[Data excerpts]

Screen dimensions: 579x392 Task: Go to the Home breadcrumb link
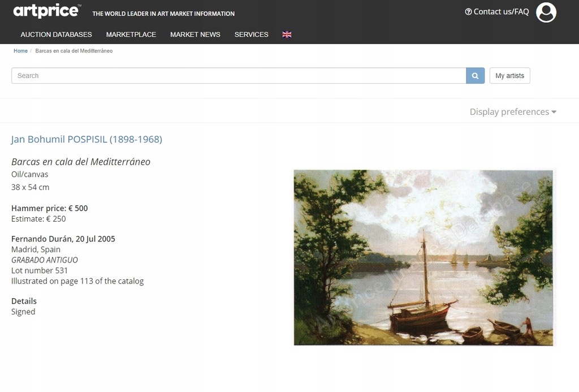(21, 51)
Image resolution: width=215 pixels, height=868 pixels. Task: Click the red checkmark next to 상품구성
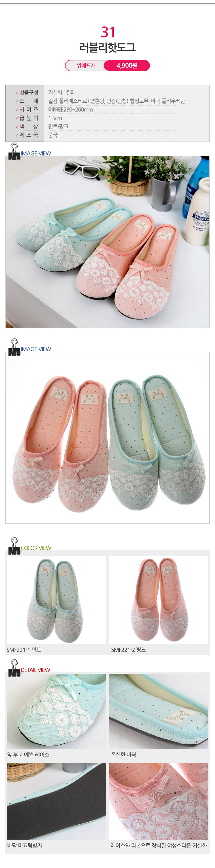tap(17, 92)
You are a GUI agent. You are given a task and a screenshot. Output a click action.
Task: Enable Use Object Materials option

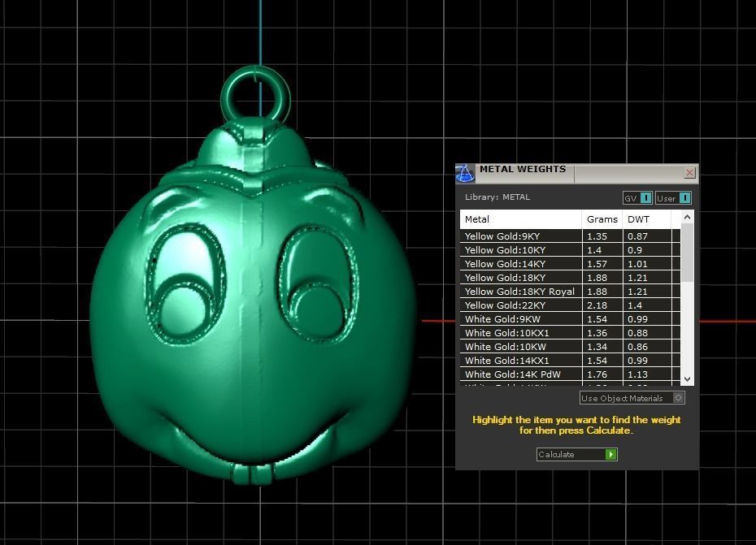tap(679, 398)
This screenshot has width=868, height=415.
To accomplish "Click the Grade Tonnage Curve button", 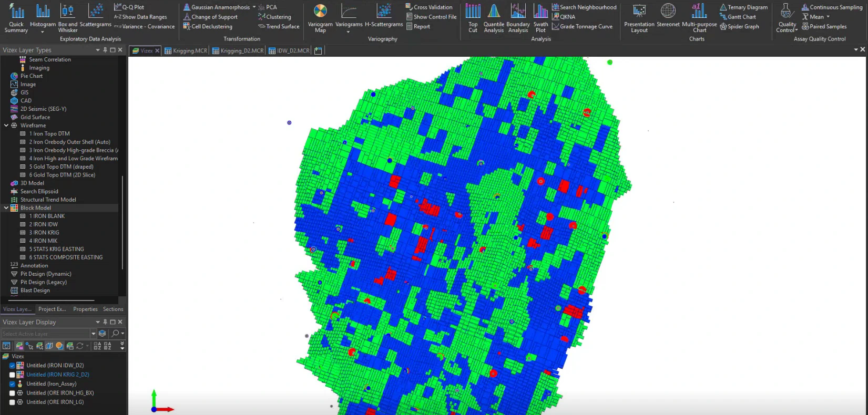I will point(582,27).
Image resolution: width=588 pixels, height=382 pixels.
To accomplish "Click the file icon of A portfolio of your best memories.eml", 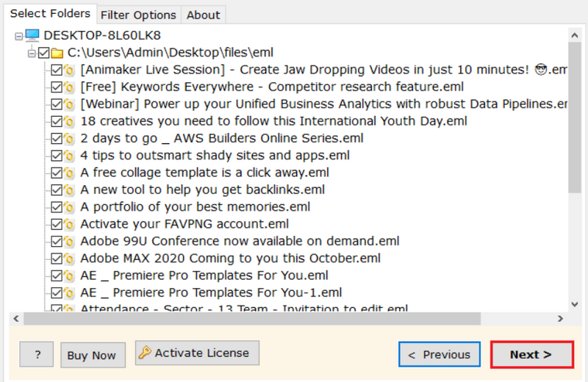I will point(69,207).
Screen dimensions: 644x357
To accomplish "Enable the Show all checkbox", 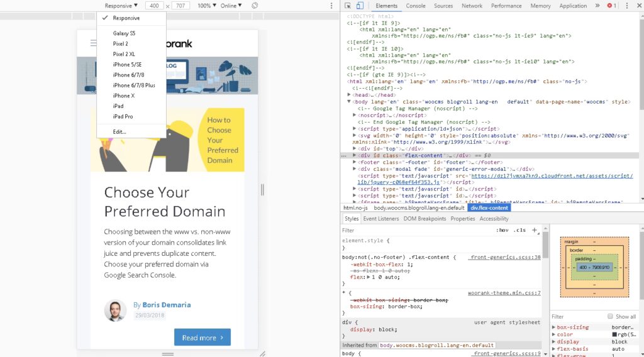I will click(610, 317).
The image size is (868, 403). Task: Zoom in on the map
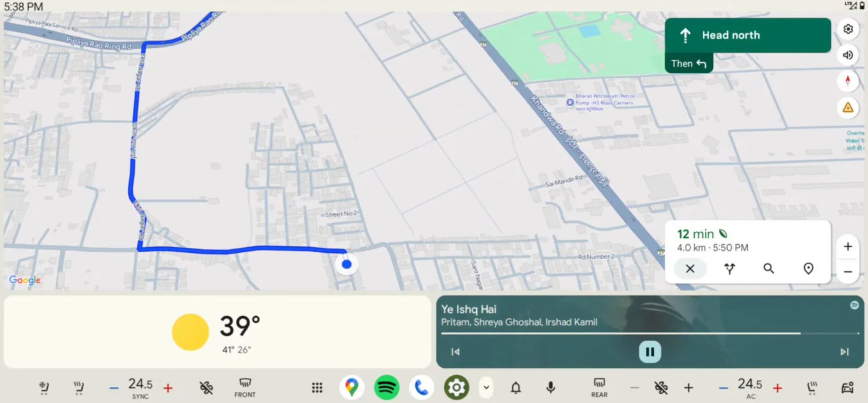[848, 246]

--

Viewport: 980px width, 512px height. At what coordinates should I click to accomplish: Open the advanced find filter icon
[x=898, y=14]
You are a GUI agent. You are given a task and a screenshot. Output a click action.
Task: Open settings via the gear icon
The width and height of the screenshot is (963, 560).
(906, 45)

...

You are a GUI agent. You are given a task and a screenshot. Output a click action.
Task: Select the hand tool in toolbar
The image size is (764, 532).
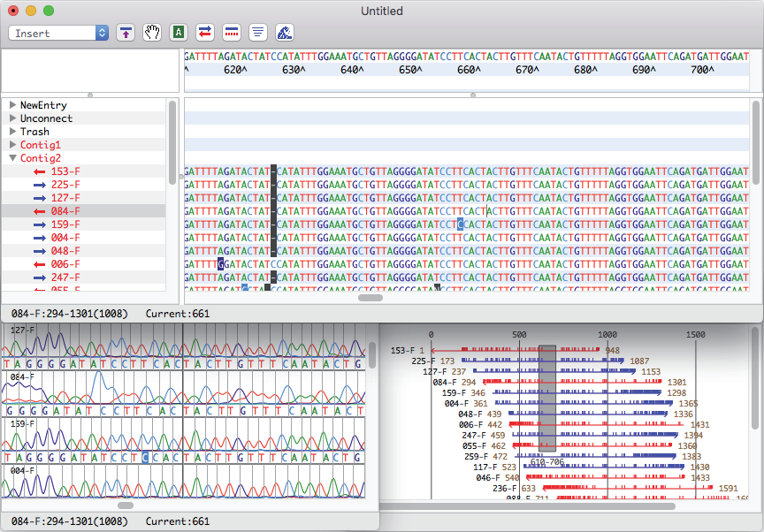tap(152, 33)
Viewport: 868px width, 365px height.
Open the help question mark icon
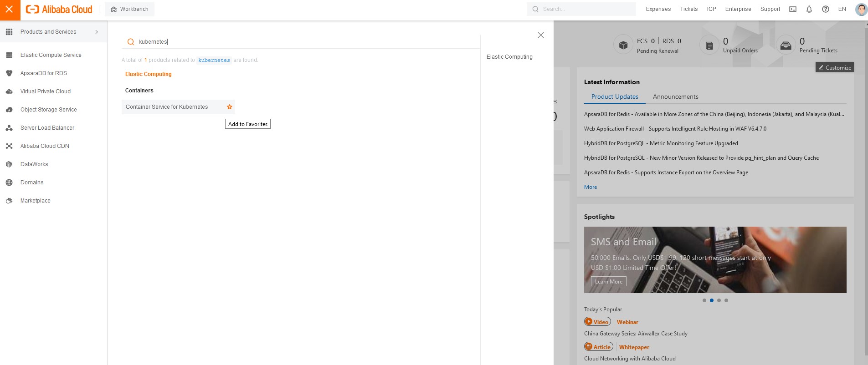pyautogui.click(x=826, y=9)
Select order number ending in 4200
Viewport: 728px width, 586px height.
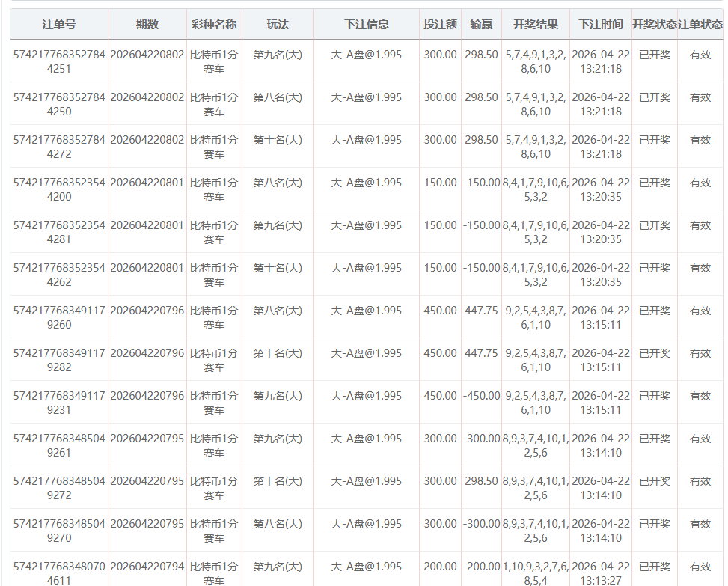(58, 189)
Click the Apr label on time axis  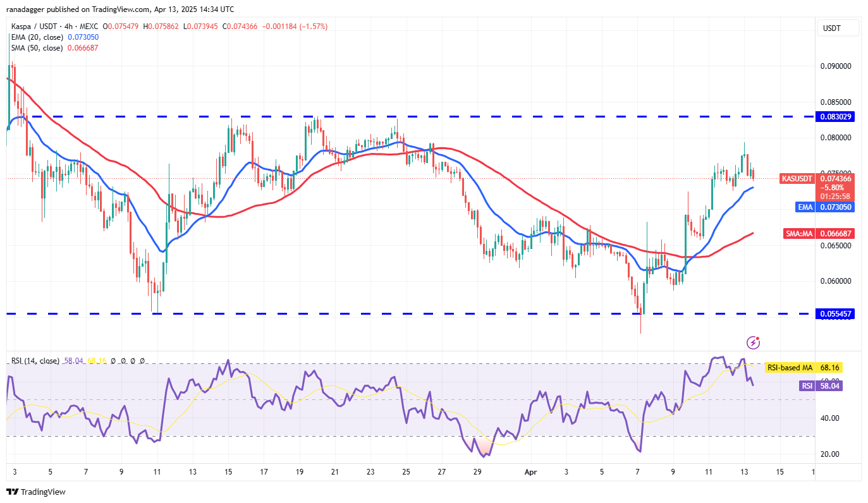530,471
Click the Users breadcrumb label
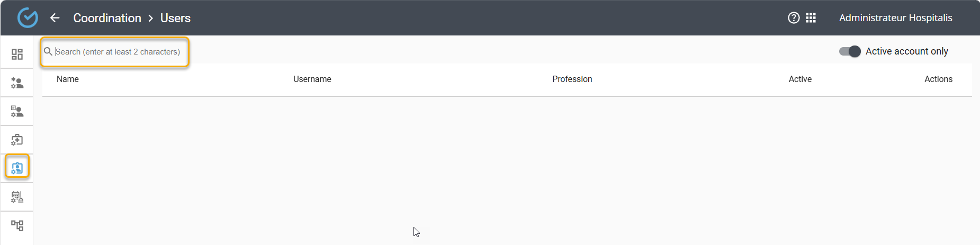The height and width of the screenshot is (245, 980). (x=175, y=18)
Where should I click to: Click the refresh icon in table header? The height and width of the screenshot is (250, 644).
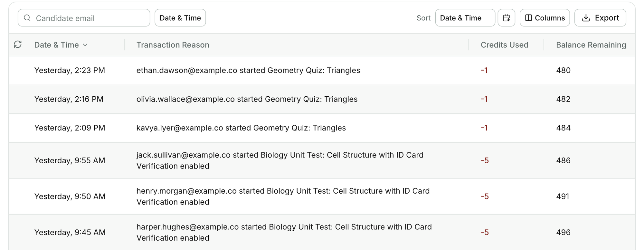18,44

Your objective:
Print again the lines of the entries above that fall between the line holding "Viewport: 980px width, 512px" and the line holding "Task: Open settings via the gear icon", inclusive, exactly as they stand.

Response below:
Viewport: 980px width, 512px height. At what coordinates should I click to accomplish: Open the advanced find filter icon
[x=898, y=14]
You are a GUI agent. You are given a task and a screenshot. Output a click action.
Task: Open settings via the gear icon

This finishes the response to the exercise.